My twenties were a time of discovery. Admittedly, I was reckless in my actions. I was dealing with unresolved grief, sexual abuse, and abandonment, all while being a mother to a toddler. It was a time in which I wish I had a magic wand to fix and erase the mistakes I made.
I had such low self-esteem then that I lowered myself to accept attention from men that hardly deserved my even taking a second glance at them. That resulted in me having many sexual relations with multiple men.
One of those encounters was with a man that I had a regular sexual relationship with. He was someone that I thought I had a deep connection with. We would talk on the phone for hours about the many things we had in common.
He was a creative, like me. He had artist skills and was into music. He was someone I saw myself with, but he constantly stated he didn’t want a relationship.
He was one of those.
Once I found out I got pregnant, I called him. I remember that conversation so well. His words still ring in my head. After I told him I was pregnant, he said,
“See ya in nine months.”
And concluded with him hanging up the phone.
Later, I found out he was in a relationship and she was pregnant, too. I was the other women. I always seemed to be the other women back then.
When I Went To The Abortion Clinic
I went to an abortion clinic with every intention of having an abortion.
I didn’t want another baby. I was barely making it with one. I had a minimum wage job and had to move back home to ensure we had shelter. It was not an ideal situation to bring another child into the world.
Or at least that’s what I thought back then.
I never believed in abortion. I understood why women do it and don’t take anything from them for doing so. I always felt like it was murder. Yet, somehow, I let someone convince me that it was the right decision for me.
The other man whom I was sleeping with assumed the baby was his without me ever confirming the fact. I was just telling him I was pregnant. He offered to pay for an abortion and after hearing what the other man said, I thought it was the right thing to do.
So, we went to the clinic, where he paid for half of the abortion. I was supposed to come back the next week and have it done. He said he would take me and bring me home afterward.
It was all set.
A few days before the abortion was to take place, I had to go in and watch a video of what would happen. As I walked up to the clinic, there was a woman outside holding religious pamphlets. She begged me not to do this, that there were other ways.

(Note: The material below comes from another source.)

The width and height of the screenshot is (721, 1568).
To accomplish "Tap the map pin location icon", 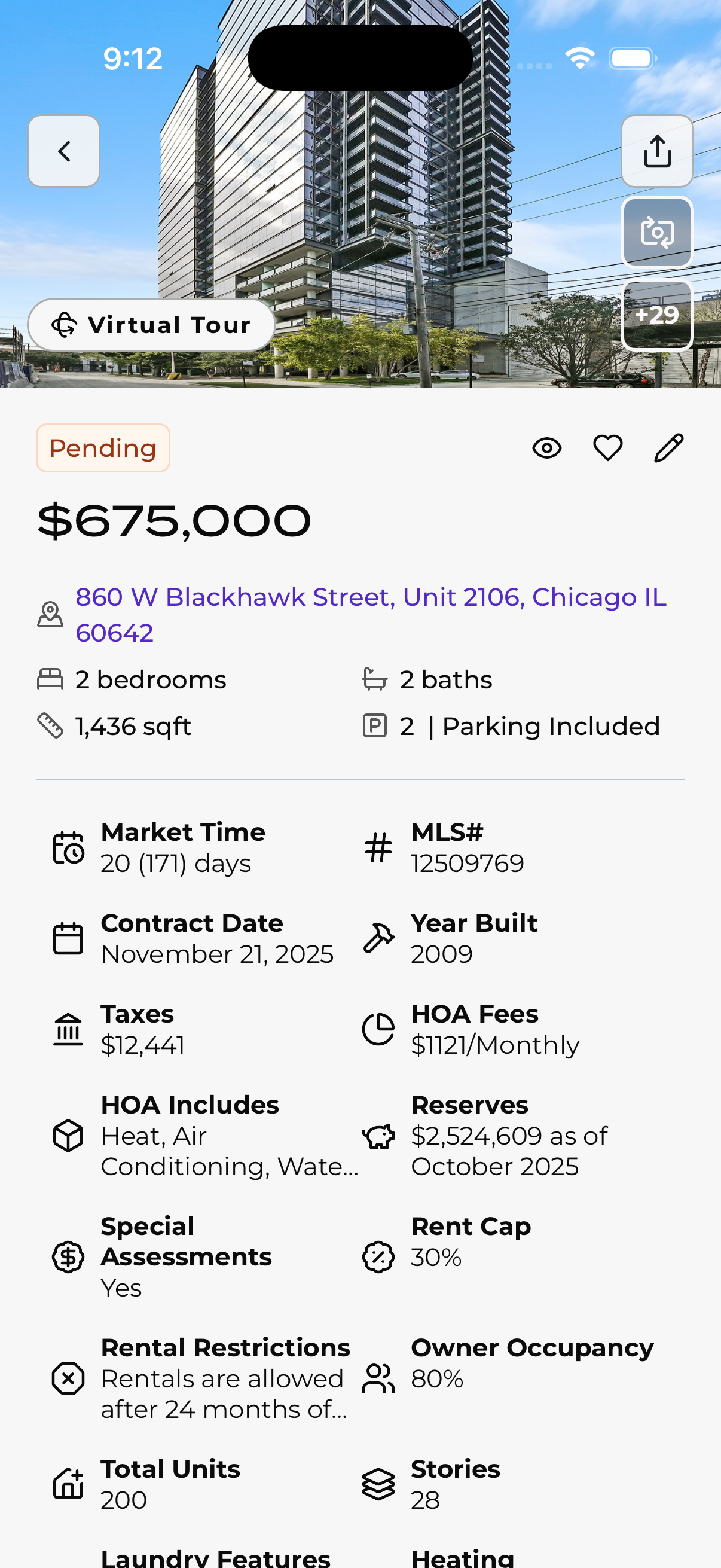I will point(50,614).
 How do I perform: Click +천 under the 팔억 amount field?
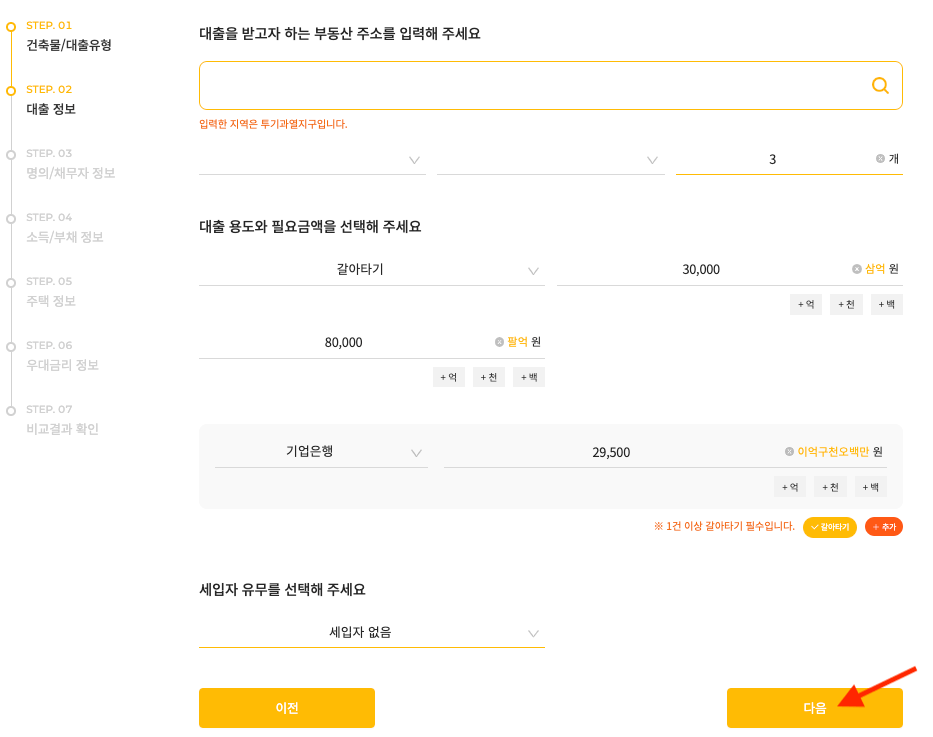488,377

I told her she doesn’t know me and what I am going through. After she saw she wasn’t getting through to me, she asked if she could pray for me, which I obliged.
I didn’t realize how much that prayer was needed.

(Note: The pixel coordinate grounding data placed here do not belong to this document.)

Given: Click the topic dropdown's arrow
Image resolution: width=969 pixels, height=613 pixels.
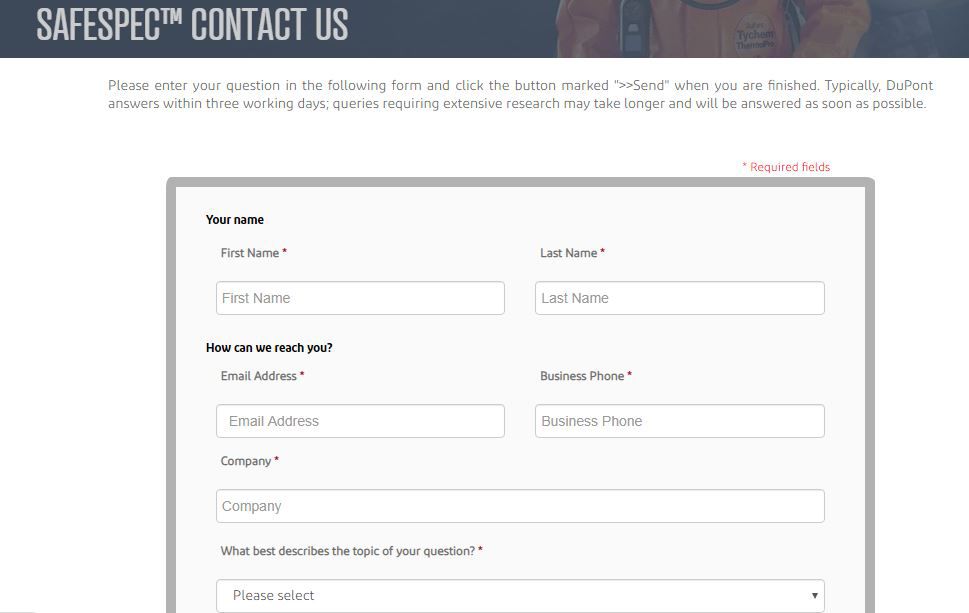Looking at the screenshot, I should (814, 596).
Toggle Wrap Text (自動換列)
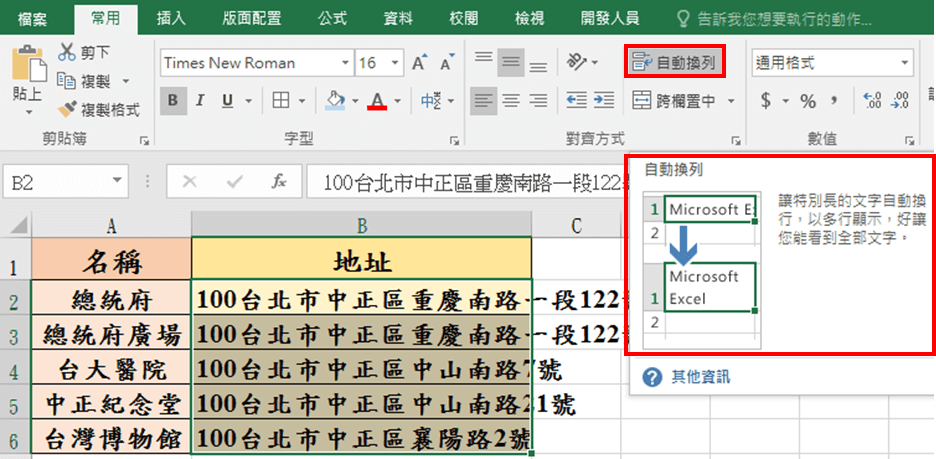The height and width of the screenshot is (459, 936). coord(674,63)
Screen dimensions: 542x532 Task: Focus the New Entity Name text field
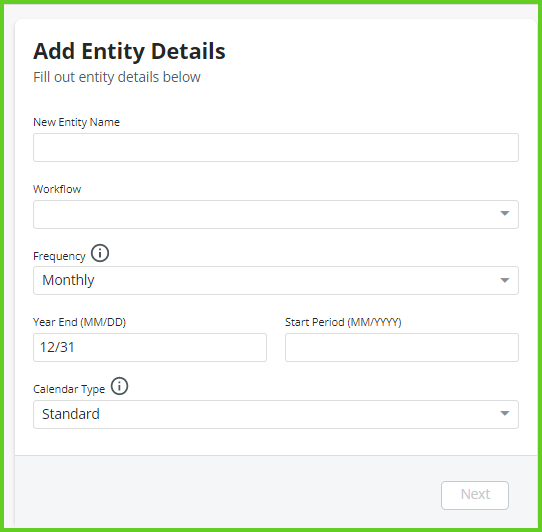pos(276,147)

I waited in the lobby to watch the video that was supposed to prepare me for the procedure. I saw the women exiting after having completed the abortion, looking as though their souls had been snatched out of them. Their faces were pale and their eyes held a blank stare, as if they were being controlled by some anonymous force.

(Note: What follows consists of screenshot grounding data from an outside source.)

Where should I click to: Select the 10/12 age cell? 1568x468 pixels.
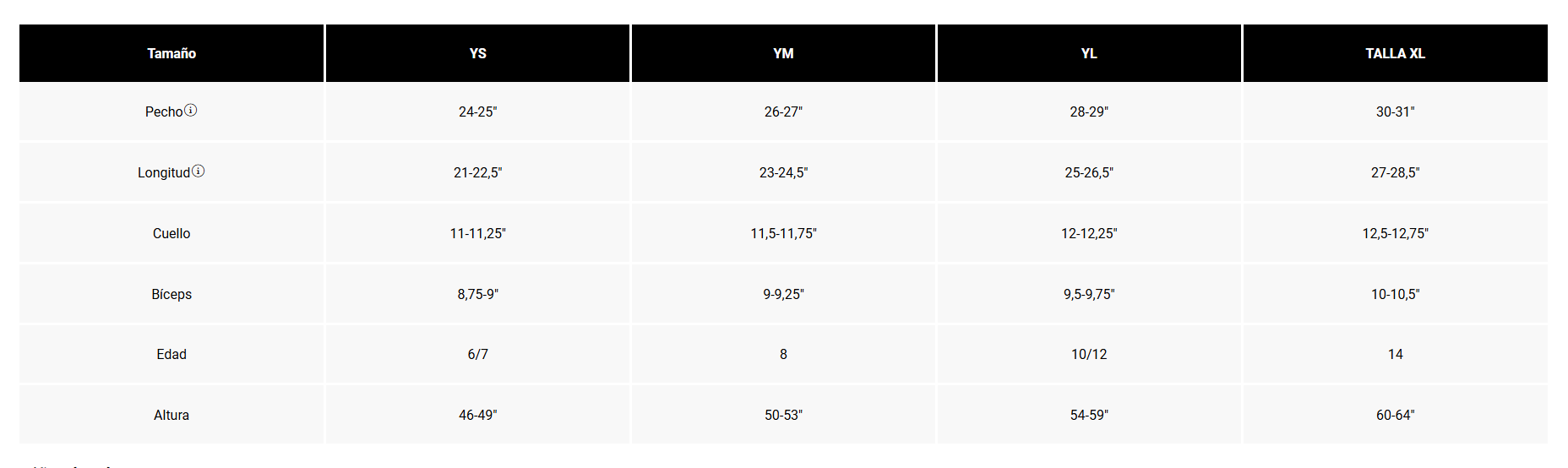click(1089, 354)
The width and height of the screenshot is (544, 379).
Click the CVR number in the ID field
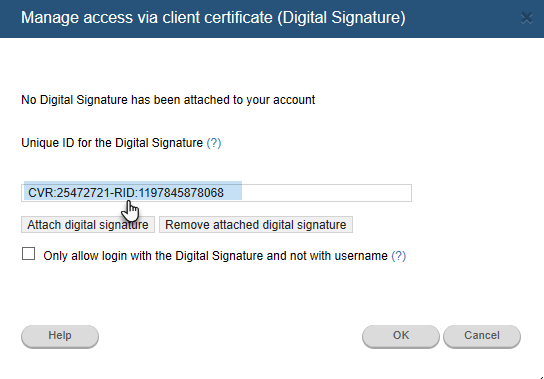pos(83,193)
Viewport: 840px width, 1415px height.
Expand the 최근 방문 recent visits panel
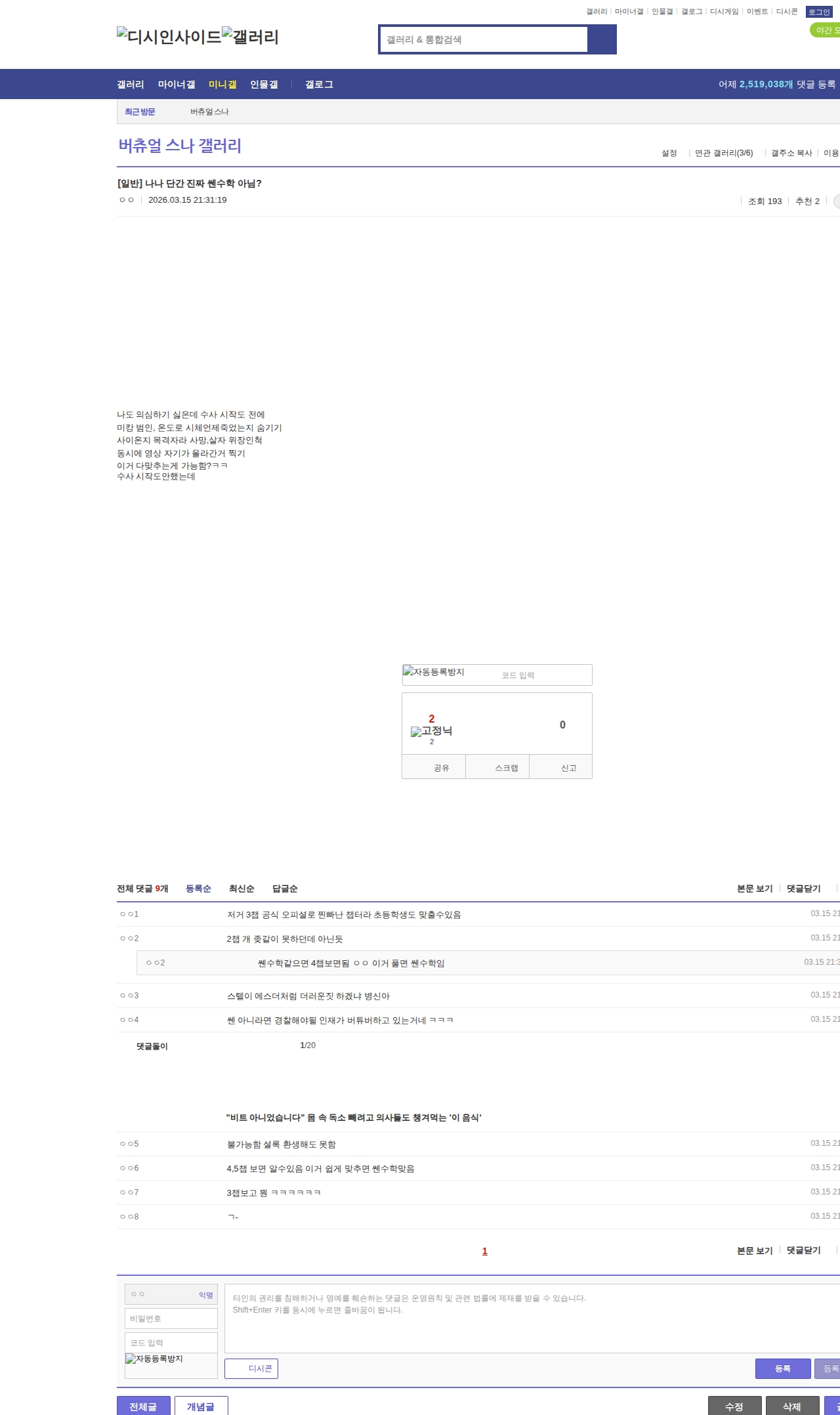point(140,112)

At that moment, I knew if I went through with it, I would never be the same and maybe worse off than when I started. I would become one of those zombies staring into the nothingness of the world, eventually breaking off into a thousand pieces.
I went home and prayed feverishly to God, asking him to take the baby back because I didn’t want to have an abortion but I didn’t see any other way. I couldn’t care for another one at my current stage in life.
That was one of the rare times God answered my prayers directly.
There is always a part of me that feels sad about losing my baby. I never really grieved for her, I thought she was going to be a girl. I didn’t feel like I was allowed since I had asked God to take her back.
God knew I wasn’t ready then. He blessed me with a little girl later in life, even if she was a surprise. Through all of that, I learned the power of prayer, love, hope, and mercy.